Caveat Emptor, Magazine Readers

Writing for the American Spectator, David Holman notes that a writer for the New Republic made stuff up.

Holman appears to be surprised, but it is a habit over there.

Addendum: The New Republic says it wasn’t fiction, but hyperbole. I leave it to readers to determine their own view about whether a figure of speech can be two paragraphs long.

Addendum, 5/2/06: The American Spectator isn’t buying the hyperbole explanation offered by the New Republic’s Jason Zengerle because the author of the piece, TNR senior editor Ryan Lizza, told the Spectator’s Dave Holman that he really meant what he wrote.

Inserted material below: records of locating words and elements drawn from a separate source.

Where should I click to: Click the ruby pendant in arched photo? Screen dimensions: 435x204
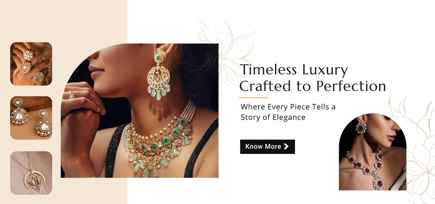[x=378, y=182]
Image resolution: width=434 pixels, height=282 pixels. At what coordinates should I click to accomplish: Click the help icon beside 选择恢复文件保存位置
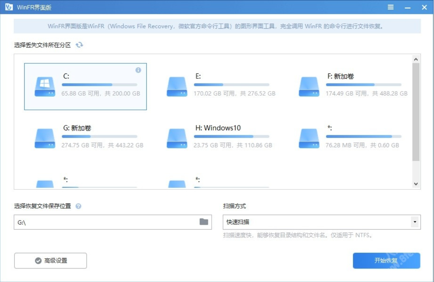pyautogui.click(x=78, y=206)
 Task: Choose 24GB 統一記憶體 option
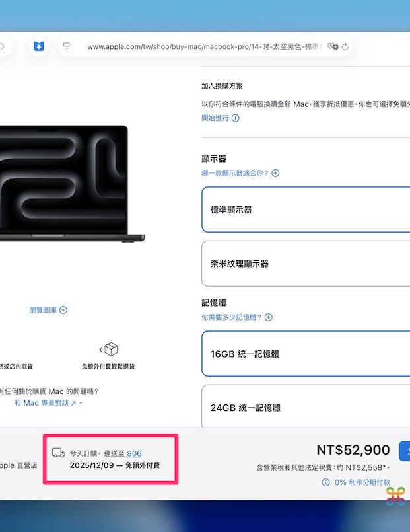pos(305,407)
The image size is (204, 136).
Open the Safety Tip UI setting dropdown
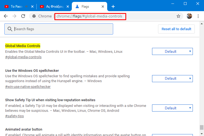(172, 108)
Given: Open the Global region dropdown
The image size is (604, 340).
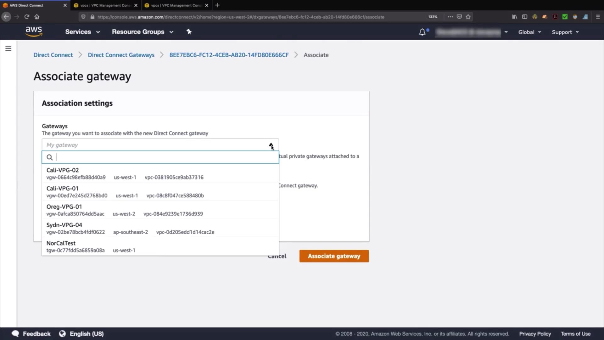Looking at the screenshot, I should click(529, 32).

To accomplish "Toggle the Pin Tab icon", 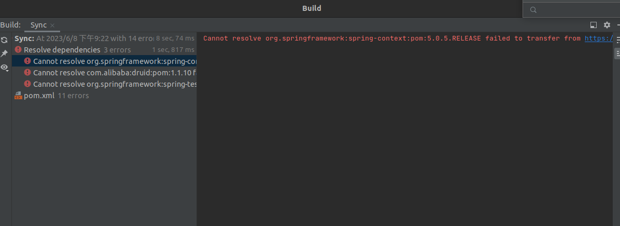I will click(4, 54).
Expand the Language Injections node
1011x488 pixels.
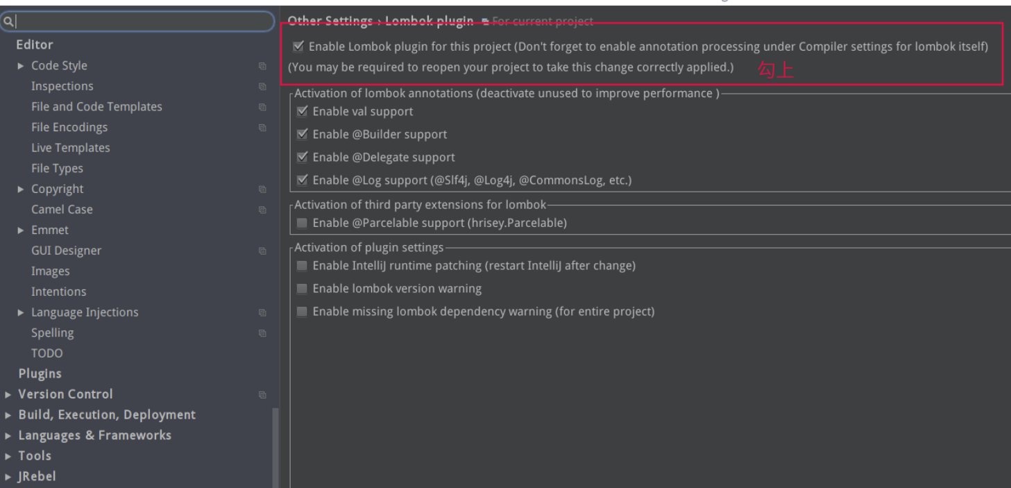21,312
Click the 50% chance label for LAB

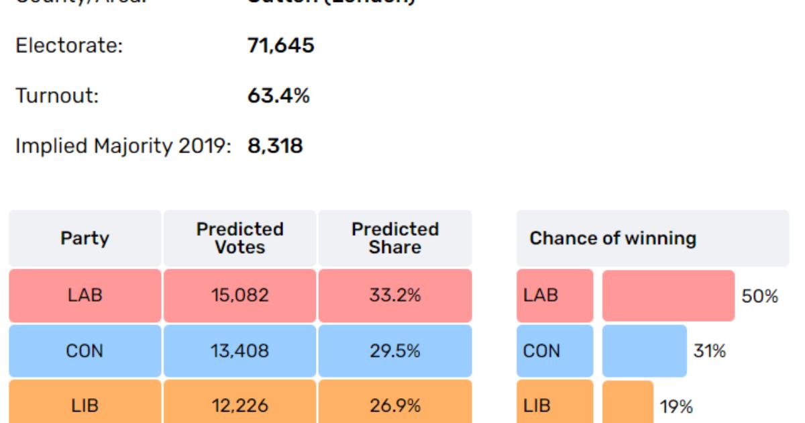click(759, 296)
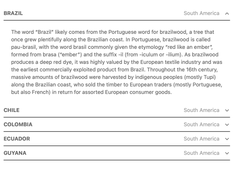Expand the ECUADOR accordion header
Screen dimensions: 234x183
pyautogui.click(x=117, y=139)
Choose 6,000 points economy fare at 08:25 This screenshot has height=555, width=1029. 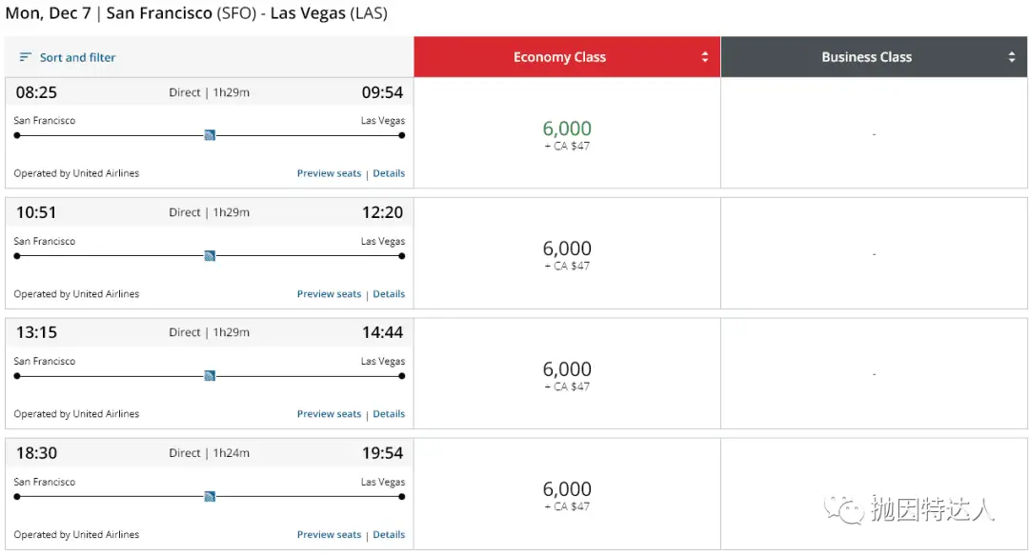pos(567,129)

Meanwhile, the Spectator’s Quin Hillyer is quite annoyed at a line in Lizza’s piece that, in Quin’s words, is a “slander against poor people from an entire state and, by implication, an entire region of the country.” Quin likens the slur to Washington Post reporter Michael Weisskopf’s infamous “poor, uneducated and easy to command” quote from 1993, for which the Post apologized.

Quin wonders: “…will the New Republic… have the same decency the Post did”?

Having “the same decency” as the Washington Post is the very definition of an attainable standard, but my bet nonetheless is that the New Republic won’t meet it.

Note: Originally posted April 30; re-published May 2.